United Europe: The Spiritual
Prerequisite
Julius Evola
The first political step in forging a united Europe would be the
withdrawal of all European governments from the United Nations, a hypocritical
organisation if there ever was.
The ground for a European initiative must be carefully prepared; but the
problems of concrete political tactics fall outside the scope of this essay.
Here we can only point to what we believe must be the form and the spiritual
and doctrinal basis of united Europe.
'Federalist' and 'associative' solutions, economic and military
co-operation— these are all the manifestation of presuppositions about the
organic character of Europe (or the lack of it). The condition of a truly
European entity must be the binding force of an idea and tradition with which
Europe is irrevocably linked. Some argue that the nation state, being not
divinely ordained but the creation of determined groups successfully rising to
a historical challenge, is a model for the merging European nation. According
to this view the spiritual precondition for a united Europe exists in the myth
of a common destiny defended by the 'national revolutionary' groups of Europe.
This view is inadequate. The birth of the European nations was largely the work
of dynasties representing a tradition of loyalty to a particular crown. In any
case, the factors which created the European nations have been the very ones
which have maintained European disunity from the Hundred Years War to the
present day.
Among those who possess a spiritual and traditional understanding of
Europe we can distinguish between those who believe in an Imperium of the kind
referred to above, and those who talk of Europe as a nation. The concept of
nationhood is in my opinion inappropriate. The notion of European unity is
spiritual and supranational. Homeland nation, ethnic group subsist at an
essentially naturalistic 'physical' level. Europe (Europa una) should be
something more than this. The old nationalisms and resentments are only grafted
onto Europe when a particular national domination is imposed by one nation upon
the rest of Europe. The European Imperium will belong to a higher order than
the parts which compose it, and to be European should be conceived as being
something qualitatively different from being Italian, Prussian, Basque,
Finnish, Scottish or Hungarian, something which appeals to a different aspect
of our character. A European nation implies the levelling and cancelling of all
'rival' nations in or beyond Europe.
So far as 'European culture' is concerned it is these days the
stamping-ground of the pragmatic European, the liberal, humanist intellectual.

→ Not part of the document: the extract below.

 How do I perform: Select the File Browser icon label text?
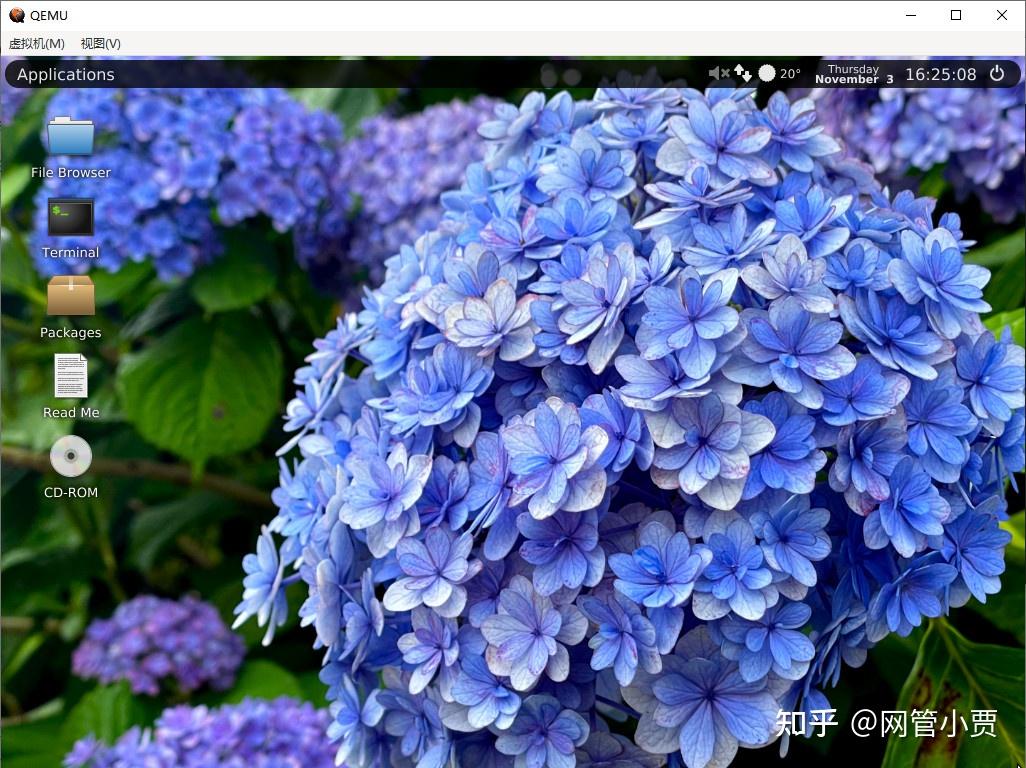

His 'European culture' is an appendage of 'democracy' and the 'Free World'. In
this sense 'culture' is the stock-in-trade of the so-called 'aristocrat of
thought', in reality the clothing of the parvenu, his badge of success. A
genuine aristocracy of the intellect would not in any case be adequate for the
task in hand; the re-animation of the European will and the sustaining of a
revolutionary elite who could make this a political possibility. What is more,
every time that we try to give the notion of 'European culture' concrete
significance, we seem to run up against innumerable 'interpretations' which
leave us with nothing conclusive at all. Everyone has their own idea about what
European culture is and many Europeans feel reticent or even guilty about
championing it and so the parvenus can speculate to their hearts' content in
the reviews and colour supplements about all the latest developments in this or
that field of art in such a way that 'culture' becomes entirely divorced from
the 'serious world', from what matters. Ironically, much of what the defenders
of culture admire plays a major role in helping to bring about a spiritual
crisis and lack of confidence in European culture.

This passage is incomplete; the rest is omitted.